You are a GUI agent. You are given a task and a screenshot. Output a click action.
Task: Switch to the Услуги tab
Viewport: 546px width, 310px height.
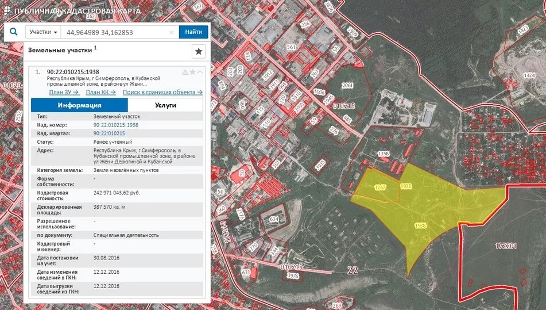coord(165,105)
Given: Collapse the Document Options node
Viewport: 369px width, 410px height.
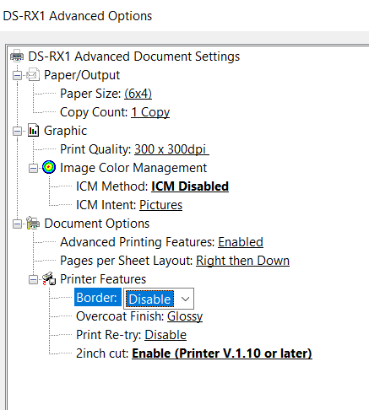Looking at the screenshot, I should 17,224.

○ ○ ○ ○ ○

→ Exercise details: Output, exactly and only: the line containing "Given: Collapse the Document Options node", the last line of the listing above, and every line in between. Leave the pictures out.

→ Result below:
Given: Collapse the Document Options node
Viewport: 369px width, 410px height.
Looking at the screenshot, I should 17,224.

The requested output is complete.